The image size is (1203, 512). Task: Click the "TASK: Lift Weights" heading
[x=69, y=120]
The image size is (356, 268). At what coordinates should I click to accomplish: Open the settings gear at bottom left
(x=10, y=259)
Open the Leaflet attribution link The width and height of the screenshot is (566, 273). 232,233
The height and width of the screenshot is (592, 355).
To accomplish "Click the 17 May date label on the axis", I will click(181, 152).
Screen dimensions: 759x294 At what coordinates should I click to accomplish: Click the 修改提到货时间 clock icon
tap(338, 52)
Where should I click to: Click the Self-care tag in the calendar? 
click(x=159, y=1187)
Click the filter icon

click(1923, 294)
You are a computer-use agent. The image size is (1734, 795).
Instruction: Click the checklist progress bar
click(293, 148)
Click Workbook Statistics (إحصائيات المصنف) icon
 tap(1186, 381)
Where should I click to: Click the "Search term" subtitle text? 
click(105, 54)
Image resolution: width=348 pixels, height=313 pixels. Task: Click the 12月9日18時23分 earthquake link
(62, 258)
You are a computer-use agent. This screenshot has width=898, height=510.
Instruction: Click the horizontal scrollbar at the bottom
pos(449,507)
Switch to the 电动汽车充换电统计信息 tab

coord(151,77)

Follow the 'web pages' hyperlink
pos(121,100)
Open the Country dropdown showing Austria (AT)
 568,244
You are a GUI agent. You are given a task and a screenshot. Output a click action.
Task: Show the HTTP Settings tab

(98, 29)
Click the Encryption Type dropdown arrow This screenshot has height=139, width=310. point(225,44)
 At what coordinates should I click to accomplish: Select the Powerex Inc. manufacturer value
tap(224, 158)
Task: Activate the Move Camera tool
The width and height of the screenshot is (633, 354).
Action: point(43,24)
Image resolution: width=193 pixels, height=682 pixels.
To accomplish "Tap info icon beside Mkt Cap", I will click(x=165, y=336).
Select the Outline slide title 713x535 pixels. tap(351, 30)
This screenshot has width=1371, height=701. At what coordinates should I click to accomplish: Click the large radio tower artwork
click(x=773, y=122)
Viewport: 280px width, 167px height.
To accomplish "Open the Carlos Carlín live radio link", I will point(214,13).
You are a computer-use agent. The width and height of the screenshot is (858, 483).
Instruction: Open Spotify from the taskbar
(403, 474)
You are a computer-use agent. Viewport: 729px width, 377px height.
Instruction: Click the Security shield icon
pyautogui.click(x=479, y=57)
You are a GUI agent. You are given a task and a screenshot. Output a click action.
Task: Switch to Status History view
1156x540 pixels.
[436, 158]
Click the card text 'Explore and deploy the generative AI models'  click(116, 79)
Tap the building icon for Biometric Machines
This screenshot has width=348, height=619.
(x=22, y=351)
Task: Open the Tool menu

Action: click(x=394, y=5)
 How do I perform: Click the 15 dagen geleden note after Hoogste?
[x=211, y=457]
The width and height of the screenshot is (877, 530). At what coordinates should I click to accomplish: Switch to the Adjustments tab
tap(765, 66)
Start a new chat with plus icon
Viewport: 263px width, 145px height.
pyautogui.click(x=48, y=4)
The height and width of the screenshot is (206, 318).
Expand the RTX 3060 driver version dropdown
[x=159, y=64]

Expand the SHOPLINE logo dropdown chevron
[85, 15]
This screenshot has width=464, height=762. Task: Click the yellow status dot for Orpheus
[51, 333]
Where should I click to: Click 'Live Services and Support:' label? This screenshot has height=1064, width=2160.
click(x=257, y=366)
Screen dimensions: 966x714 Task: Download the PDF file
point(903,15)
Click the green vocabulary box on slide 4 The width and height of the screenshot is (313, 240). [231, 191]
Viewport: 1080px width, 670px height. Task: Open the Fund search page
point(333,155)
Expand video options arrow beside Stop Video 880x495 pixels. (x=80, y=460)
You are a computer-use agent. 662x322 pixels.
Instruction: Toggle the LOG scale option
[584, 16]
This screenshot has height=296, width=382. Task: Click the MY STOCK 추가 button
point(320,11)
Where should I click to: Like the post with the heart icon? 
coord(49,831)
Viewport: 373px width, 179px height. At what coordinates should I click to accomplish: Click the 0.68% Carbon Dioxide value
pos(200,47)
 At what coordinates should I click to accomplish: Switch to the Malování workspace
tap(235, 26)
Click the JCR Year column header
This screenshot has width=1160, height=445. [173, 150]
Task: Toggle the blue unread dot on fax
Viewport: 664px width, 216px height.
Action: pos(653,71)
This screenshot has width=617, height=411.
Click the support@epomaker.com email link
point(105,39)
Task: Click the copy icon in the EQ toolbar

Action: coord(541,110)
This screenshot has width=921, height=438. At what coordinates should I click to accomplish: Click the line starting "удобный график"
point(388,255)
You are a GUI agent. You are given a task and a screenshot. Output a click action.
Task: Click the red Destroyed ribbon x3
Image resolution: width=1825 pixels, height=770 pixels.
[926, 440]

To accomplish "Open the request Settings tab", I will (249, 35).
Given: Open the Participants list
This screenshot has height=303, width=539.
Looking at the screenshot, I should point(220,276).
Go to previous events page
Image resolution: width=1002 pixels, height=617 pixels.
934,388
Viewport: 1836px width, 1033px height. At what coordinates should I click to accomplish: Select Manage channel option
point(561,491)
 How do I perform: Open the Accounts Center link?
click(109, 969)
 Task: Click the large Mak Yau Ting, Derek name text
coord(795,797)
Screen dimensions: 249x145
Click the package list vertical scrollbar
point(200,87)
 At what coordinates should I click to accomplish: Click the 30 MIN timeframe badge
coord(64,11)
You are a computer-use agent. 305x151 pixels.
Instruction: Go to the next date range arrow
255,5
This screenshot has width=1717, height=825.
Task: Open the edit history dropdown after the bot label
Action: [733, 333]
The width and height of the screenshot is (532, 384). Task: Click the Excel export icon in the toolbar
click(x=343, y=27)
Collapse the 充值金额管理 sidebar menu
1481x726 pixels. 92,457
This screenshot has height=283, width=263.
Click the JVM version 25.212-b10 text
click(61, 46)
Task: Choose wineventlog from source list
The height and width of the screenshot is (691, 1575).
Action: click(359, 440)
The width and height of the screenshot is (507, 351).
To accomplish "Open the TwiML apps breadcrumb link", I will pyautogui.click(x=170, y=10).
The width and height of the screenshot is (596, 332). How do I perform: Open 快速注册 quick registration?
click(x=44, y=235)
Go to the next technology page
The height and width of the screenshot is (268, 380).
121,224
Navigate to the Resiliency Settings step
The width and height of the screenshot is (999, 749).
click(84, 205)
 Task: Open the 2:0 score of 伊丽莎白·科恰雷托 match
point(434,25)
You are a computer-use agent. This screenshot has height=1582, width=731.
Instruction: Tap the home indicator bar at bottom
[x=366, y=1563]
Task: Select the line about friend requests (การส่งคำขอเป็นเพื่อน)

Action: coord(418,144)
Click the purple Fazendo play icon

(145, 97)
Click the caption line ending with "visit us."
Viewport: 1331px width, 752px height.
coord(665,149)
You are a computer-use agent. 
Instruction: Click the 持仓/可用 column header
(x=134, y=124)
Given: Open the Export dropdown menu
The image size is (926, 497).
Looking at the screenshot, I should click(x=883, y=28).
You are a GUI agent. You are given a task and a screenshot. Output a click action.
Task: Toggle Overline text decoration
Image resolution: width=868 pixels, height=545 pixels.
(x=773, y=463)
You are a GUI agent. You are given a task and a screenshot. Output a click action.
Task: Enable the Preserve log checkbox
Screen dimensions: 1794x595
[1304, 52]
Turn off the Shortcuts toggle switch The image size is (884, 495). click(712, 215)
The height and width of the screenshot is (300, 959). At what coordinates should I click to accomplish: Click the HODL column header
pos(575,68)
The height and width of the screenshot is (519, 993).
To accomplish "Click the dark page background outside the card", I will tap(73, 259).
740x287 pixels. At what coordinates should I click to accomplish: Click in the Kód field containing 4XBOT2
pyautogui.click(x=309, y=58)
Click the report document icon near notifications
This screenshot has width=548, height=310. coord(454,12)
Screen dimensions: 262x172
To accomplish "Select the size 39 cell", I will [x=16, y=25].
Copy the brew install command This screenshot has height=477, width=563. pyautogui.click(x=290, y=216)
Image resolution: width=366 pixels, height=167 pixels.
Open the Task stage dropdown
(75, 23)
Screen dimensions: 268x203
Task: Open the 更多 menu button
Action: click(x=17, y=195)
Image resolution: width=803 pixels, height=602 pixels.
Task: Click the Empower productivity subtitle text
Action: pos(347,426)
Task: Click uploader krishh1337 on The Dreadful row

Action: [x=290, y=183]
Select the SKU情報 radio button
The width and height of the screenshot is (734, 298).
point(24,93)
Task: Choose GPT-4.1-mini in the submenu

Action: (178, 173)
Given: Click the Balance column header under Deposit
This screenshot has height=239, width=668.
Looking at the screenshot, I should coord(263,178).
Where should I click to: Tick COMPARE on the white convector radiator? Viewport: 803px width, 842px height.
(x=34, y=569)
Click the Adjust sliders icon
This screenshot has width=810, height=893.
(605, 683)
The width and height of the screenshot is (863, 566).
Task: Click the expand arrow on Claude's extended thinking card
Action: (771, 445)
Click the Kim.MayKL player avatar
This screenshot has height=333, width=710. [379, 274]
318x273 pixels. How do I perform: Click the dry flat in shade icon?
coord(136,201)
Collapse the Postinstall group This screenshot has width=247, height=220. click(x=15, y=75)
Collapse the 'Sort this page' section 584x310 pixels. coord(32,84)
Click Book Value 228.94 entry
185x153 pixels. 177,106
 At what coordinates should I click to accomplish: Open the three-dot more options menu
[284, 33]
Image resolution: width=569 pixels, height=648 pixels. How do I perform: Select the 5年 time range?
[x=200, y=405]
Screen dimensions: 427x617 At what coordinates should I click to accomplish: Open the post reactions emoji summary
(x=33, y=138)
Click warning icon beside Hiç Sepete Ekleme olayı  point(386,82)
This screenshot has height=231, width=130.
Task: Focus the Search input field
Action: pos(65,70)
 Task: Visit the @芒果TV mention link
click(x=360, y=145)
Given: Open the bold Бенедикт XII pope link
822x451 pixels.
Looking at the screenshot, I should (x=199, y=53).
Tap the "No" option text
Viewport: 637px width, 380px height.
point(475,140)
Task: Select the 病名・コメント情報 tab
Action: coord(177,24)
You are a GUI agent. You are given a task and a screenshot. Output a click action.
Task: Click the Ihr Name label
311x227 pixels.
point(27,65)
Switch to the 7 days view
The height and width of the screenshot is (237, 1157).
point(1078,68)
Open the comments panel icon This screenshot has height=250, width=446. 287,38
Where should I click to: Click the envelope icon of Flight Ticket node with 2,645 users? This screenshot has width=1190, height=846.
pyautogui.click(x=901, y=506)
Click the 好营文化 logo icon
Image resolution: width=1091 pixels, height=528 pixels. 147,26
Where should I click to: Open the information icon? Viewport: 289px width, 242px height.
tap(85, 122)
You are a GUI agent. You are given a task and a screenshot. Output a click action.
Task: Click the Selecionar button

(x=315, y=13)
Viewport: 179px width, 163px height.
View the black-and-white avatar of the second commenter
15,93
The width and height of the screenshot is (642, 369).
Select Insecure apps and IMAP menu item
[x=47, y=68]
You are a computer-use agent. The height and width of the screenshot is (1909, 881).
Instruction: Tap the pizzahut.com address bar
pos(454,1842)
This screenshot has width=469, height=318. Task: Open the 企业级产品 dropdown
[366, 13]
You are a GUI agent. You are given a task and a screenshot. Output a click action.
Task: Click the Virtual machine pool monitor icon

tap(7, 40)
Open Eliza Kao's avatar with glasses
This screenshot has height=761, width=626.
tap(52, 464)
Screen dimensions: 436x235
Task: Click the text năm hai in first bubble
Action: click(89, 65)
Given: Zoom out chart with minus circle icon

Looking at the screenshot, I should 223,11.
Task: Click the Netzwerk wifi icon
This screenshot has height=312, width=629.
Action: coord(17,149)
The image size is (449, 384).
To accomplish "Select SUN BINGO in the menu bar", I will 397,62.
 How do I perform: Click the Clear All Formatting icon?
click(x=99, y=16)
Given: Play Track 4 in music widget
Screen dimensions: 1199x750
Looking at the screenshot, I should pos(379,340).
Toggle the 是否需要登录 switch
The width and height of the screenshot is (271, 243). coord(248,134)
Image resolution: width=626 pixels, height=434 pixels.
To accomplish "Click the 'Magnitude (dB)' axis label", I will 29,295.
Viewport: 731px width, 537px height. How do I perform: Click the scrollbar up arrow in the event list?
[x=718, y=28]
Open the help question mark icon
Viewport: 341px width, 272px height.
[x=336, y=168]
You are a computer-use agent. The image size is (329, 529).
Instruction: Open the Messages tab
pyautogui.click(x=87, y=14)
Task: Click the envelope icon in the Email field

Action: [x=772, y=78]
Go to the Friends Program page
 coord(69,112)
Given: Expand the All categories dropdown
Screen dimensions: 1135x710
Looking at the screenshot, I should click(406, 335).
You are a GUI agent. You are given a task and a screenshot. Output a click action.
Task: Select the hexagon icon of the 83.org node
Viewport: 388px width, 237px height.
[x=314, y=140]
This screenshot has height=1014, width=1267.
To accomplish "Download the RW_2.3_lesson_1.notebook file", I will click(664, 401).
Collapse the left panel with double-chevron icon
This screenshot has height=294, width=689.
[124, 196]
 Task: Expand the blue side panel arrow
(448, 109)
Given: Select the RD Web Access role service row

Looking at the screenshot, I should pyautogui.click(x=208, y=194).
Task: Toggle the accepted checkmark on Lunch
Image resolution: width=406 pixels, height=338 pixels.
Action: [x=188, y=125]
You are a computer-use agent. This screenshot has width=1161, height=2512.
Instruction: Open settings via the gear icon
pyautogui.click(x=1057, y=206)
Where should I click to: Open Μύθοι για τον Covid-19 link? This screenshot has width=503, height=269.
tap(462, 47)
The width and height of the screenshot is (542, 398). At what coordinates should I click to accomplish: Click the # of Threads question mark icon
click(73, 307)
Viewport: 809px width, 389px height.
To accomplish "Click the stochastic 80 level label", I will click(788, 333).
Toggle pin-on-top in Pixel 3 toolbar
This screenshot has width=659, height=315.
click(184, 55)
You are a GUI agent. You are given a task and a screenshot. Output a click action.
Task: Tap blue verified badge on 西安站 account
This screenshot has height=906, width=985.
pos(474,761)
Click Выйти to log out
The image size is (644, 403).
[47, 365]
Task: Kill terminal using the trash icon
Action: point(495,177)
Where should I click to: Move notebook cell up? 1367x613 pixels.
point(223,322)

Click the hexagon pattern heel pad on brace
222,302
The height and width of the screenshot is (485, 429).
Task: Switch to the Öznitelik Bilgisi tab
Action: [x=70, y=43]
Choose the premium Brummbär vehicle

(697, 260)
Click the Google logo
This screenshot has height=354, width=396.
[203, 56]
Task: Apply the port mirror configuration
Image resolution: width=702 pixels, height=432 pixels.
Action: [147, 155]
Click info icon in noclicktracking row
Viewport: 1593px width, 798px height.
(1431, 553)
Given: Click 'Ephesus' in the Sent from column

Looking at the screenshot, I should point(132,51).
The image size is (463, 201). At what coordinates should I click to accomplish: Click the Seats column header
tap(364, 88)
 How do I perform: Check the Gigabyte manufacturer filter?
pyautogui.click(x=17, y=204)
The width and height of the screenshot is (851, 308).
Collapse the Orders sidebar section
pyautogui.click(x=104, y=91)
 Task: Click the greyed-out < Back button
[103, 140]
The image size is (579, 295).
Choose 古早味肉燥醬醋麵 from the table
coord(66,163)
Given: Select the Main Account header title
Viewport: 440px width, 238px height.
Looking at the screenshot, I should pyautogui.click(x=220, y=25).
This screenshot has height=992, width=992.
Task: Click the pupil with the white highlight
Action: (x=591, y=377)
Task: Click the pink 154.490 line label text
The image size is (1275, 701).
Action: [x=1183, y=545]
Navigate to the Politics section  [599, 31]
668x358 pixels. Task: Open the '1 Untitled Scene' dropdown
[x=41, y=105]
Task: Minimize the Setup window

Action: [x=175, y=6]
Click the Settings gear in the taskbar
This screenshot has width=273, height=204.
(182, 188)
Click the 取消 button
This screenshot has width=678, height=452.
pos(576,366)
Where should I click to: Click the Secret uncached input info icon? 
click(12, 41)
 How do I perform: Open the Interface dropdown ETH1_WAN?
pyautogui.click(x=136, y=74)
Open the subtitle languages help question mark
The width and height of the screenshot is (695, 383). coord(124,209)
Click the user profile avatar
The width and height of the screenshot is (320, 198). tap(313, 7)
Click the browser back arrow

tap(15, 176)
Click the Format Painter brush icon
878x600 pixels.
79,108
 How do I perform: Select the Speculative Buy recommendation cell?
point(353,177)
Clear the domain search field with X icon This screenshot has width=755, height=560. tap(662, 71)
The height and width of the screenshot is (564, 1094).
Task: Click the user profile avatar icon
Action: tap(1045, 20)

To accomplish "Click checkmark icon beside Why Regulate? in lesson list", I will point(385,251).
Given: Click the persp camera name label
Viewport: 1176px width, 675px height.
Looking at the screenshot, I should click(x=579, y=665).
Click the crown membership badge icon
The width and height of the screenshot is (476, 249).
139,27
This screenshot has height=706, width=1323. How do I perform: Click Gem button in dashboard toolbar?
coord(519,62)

________

◆ **EXERCISE DETAILS**: What is needed is a verbatim copy of every line in the records above from the one containing "Viewport: 1331px width, 752px height." down to the one containing "Copy the brew", both included, and nothing more.

◆ **RESPONSE**:
Viewport: 1331px width, 752px height.
coord(665,149)
You are a computer-use agent. 
Instruction: Click the 持仓/可用 column header
(x=134, y=124)
Given: Open the Export dropdown menu
The image size is (926, 497).
Looking at the screenshot, I should click(x=883, y=28).
You are a GUI agent. You are given a task and a screenshot. Output a click action.
Task: Toggle Overline text decoration
Image resolution: width=868 pixels, height=545 pixels.
(x=773, y=463)
You are a GUI agent. You are given a task and a screenshot. Output a click action.
Task: Enable the Preserve log checkbox
Screen dimensions: 1794x595
[1304, 52]
Turn off the Shortcuts toggle switch The image size is (884, 495). click(712, 215)
The height and width of the screenshot is (300, 959). At what coordinates should I click to accomplish: Click the HODL column header
pos(575,68)
The height and width of the screenshot is (519, 993).
To accomplish "Click the dark page background outside the card", I will tap(73, 259).
740x287 pixels. At what coordinates should I click to accomplish: Click in the Kód field containing 4XBOT2
pyautogui.click(x=309, y=58)
Click the report document icon near notifications
This screenshot has width=548, height=310. coord(454,12)
Screen dimensions: 262x172
To accomplish "Select the size 39 cell", I will [x=16, y=25].
Copy the brew install command This screenshot has height=477, width=563. pyautogui.click(x=290, y=216)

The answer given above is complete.